NeurIPS Conference 2025 Conference Paper
On Optimal Steering to Achieve Exact Fairness
- Mohit Sharma
- Amit Deshpande
- Chiranjib Bhattacharyya
- Rajiv Ratn Shah
To fix the `bias in, bias out' problem in fair machine learning, it is important to steer feature distributions of data or internal representations of Large Language Models (LLMs) to \emph{ideal} ones that guarantee group-fair outcomes. Previous work on fair generative models and representation steering could greatly benefit from provable fairness guarantees on the model output. We define a distribution as \emph{ideal} if the minimizer of any cost-sensitive risk on it is guaranteed to have exact group-fair outcomes (e. g. , demographic parity, equal opportunity)---in other words, it has no fairness-utility trade-off. We formulate an optimization program for optimal steering by finding the nearest \emph{ideal} distribution in KL-divergence, and provide efficient algorithms for it when the underlying distributions come from well-known parametric families (e. g. , normal, log-normal).
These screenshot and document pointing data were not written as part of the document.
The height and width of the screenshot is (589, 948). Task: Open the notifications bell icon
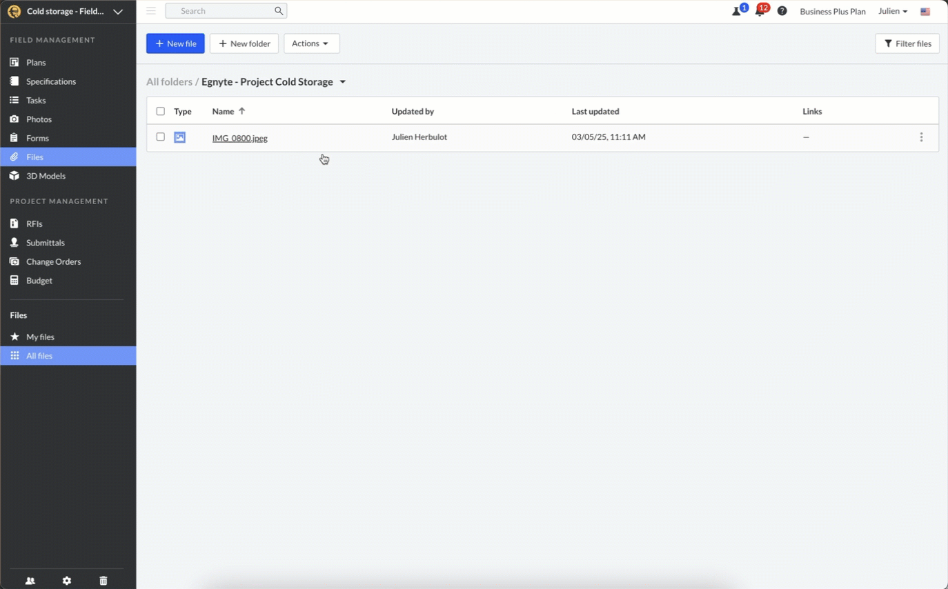pyautogui.click(x=759, y=12)
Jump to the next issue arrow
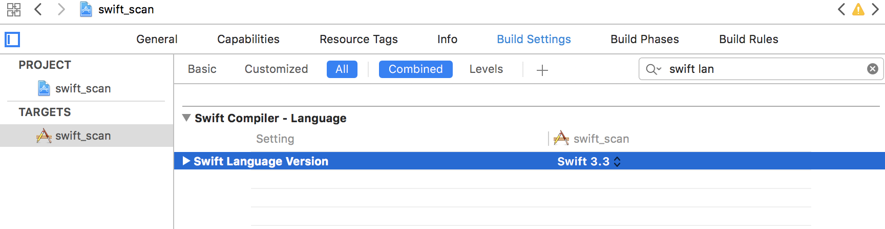The height and width of the screenshot is (229, 885). (875, 9)
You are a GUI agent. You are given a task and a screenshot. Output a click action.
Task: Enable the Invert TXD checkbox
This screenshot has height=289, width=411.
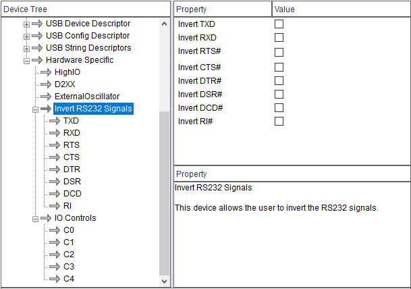(279, 24)
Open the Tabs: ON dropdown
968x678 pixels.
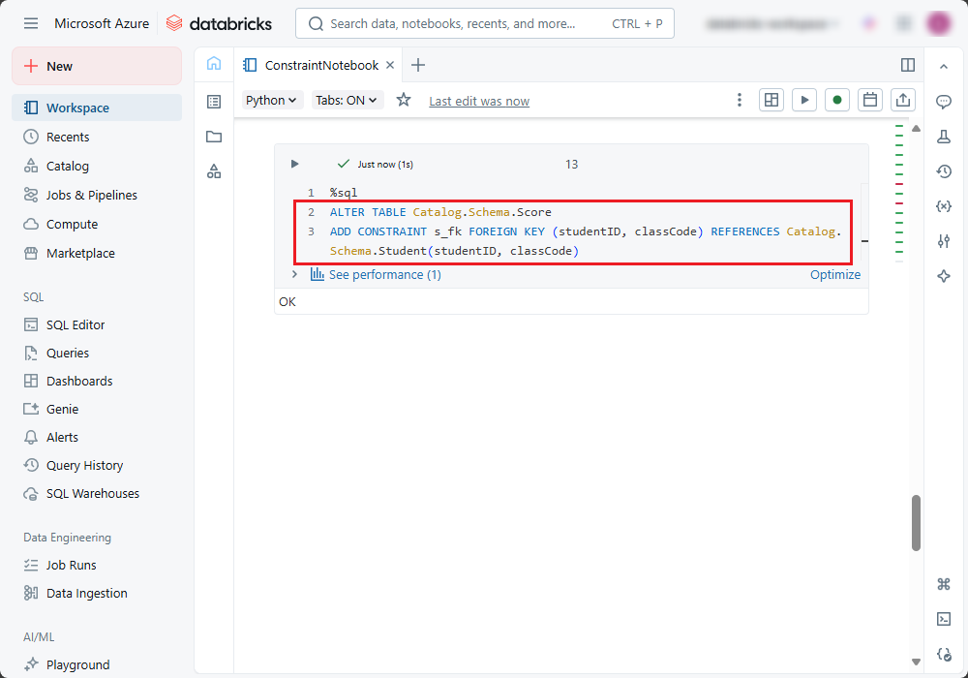[x=348, y=100]
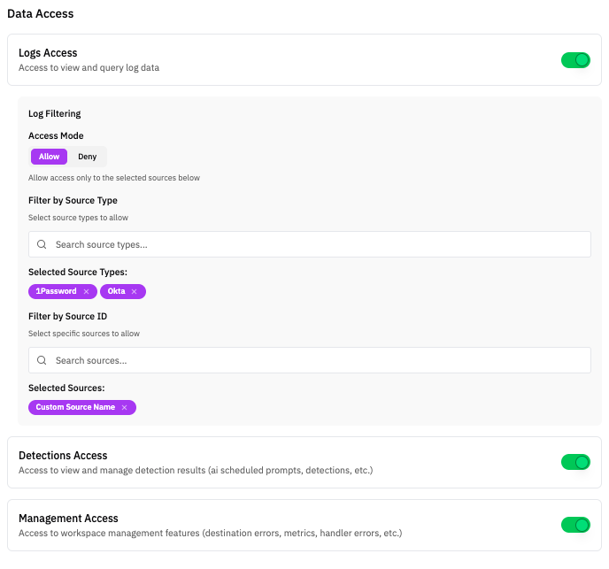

Empirically, our optimal steering techniques on both synthetic and real-world datasets improve fairness without diminishing utility (and sometimes even improve utility). We demonstrate affine steering of LLM representations to reduce bias in multi-class classification, e. g. , occupation prediction from a short biography in Bios dataset (De-Arteaga et al. ). Furthermore, we steer internal representations of LLMs towards desired outputs so that it works equally well across different groups.